■ TEXT:
.....
Alte Freunde

ziercke uruma[german-foreign-policy.com] Berlin hat dem japanischen
Militär zur Abwehr von Demonstranten beim G8-Gipfel in der kommenden
Woche Know-How über den Bundeswehr-Einsatz in Heiligendamm
weitergegeben. Demnach haben deutsche Stellen den illegalen Einsatz
nicht nur durchgeführt, sondern sie tragen auch zur Nachahmung durch
Japan bei. Dessen Armee unterliegt seit 1945 ähnlichen Beschränkungen
wie die deutsche. Wie die Bundesregierung bestätigt, leistet Berlin
Tokio auch bei weiteren Fragen Schützenhilfe, um gegen
Globalisierungskritiker vorzugehen. So entsendet das Bundeskriminalamt
(BKA) einen Beamten nach Japan, der in die dortigen
Repressionsmaßnahmen eingebunden ist. Proteste gegen den G8-Gipfel
haben bereits begonnen. Die deutsche Unterstützung für einen möglichen
Inlandseinsatz der japanischen Armee weitet den Aktionsradius der
japanischen Streitkräfte aus, die seit Anfang der 1990er Jahre die
Remilitarisierung der Außenpolitik ihres Landes tragen – wie die
Bundeswehr in Deutschland. An zahlreichen Einsätzen waren und sind
beide Armeen beteiligt. Die Militärkooperation dient langfristig der
Einkreisung der Volksrepublik China.
.....
■ Einträge aus einer Datenquelle:
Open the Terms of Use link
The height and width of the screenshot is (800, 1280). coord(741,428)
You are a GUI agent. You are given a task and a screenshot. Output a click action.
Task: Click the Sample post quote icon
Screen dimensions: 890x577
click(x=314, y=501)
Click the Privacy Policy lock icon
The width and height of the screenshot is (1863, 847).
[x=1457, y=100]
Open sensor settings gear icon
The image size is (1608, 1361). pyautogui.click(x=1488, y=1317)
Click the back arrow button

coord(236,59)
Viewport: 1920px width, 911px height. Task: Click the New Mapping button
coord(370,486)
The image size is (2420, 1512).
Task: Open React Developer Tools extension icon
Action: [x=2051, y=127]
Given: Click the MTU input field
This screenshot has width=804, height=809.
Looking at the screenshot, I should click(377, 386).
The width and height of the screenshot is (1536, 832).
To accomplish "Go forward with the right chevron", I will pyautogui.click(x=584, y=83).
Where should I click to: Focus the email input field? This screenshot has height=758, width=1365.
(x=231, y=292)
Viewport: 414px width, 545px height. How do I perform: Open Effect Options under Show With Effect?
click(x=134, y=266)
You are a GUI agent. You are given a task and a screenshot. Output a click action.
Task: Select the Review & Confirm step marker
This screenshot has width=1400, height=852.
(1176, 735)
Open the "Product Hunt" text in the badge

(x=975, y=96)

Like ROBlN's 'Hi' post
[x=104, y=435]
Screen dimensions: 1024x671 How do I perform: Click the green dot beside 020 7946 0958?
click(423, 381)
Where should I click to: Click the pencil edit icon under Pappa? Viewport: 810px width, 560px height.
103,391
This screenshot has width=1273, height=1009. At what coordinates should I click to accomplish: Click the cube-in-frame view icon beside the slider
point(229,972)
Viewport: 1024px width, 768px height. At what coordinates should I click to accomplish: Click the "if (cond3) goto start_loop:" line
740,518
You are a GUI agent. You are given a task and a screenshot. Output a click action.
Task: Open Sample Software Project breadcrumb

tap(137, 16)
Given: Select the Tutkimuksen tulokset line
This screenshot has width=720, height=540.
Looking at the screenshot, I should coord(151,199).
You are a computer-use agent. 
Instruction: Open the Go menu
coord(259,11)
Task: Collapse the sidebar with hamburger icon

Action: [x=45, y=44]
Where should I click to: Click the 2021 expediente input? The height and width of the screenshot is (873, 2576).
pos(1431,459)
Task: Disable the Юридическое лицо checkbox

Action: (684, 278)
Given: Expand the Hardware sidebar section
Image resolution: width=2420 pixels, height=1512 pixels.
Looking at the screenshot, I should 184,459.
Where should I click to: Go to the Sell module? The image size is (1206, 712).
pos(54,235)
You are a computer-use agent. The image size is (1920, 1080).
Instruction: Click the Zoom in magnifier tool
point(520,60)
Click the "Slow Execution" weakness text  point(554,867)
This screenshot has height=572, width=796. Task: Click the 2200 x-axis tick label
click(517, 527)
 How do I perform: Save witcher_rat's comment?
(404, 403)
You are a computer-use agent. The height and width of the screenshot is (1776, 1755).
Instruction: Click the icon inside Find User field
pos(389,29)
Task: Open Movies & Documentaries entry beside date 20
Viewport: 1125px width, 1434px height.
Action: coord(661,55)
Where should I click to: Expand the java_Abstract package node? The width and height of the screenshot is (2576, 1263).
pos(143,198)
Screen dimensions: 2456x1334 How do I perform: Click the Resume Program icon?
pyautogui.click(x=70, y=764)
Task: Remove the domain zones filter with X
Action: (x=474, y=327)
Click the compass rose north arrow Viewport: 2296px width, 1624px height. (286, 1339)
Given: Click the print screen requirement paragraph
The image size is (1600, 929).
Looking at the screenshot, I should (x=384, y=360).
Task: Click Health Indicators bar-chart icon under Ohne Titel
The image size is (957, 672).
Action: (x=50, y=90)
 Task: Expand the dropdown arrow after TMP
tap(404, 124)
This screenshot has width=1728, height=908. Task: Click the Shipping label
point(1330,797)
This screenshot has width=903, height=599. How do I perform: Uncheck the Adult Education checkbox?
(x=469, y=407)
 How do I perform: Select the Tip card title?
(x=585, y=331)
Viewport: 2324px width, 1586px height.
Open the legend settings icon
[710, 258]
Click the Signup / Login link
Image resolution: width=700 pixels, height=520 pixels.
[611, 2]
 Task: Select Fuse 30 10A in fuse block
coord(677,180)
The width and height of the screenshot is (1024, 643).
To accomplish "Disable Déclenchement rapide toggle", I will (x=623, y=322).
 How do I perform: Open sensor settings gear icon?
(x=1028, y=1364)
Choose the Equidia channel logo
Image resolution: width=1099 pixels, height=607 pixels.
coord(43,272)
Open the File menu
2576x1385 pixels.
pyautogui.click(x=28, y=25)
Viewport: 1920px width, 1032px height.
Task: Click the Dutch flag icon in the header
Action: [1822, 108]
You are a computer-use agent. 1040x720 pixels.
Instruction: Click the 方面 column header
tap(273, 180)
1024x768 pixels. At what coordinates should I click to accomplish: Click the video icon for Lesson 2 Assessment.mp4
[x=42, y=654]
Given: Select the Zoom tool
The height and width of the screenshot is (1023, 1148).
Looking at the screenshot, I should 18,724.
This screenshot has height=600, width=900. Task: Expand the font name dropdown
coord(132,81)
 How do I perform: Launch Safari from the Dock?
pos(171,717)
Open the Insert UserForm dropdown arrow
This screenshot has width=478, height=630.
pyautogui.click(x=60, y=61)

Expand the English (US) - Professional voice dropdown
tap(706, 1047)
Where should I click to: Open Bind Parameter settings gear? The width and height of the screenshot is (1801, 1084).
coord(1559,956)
.....
■ AUFGABEN:
- 1) Nennen Sie alle Staaten, die der Text über die deutsch-japanische Militärkooperation mit ihrem Namen anführt.
- 2) Geben Sie aus den Einträgen die Zeilen zwischen der Zeile mit „Like ROBlN's 'Hi' post“ und der Zeile mit „coord(259,11)“ wortgetreu wieder, beide Zeilen eingeschlossen.
Der Text und die Einträge haben inhaltlich nichts miteinander zu tun.

■ ERWARTETE LÖSUNGEN:
- 1) Japan, Deutschland, Volksrepublik China

- 2)
Like ROBlN's 'Hi' post
[x=104, y=435]
Screen dimensions: 1024x671 How do I perform: Click the green dot beside 020 7946 0958?
click(423, 381)
Where should I click to: Click the pencil edit icon under Pappa? Viewport: 810px width, 560px height.
103,391
This screenshot has width=1273, height=1009. At what coordinates should I click to accomplish: Click the cube-in-frame view icon beside the slider
point(229,972)
Viewport: 1024px width, 768px height. At what coordinates should I click to accomplish: Click the "if (cond3) goto start_loop:" line
740,518
You are a GUI agent. You are given a task and a screenshot. Output a click action.
Task: Open Sample Software Project breadcrumb

tap(137, 16)
Given: Select the Tutkimuksen tulokset line
This screenshot has width=720, height=540.
Looking at the screenshot, I should coord(151,199).
You are a computer-use agent. 
Instruction: Open the Go menu
coord(259,11)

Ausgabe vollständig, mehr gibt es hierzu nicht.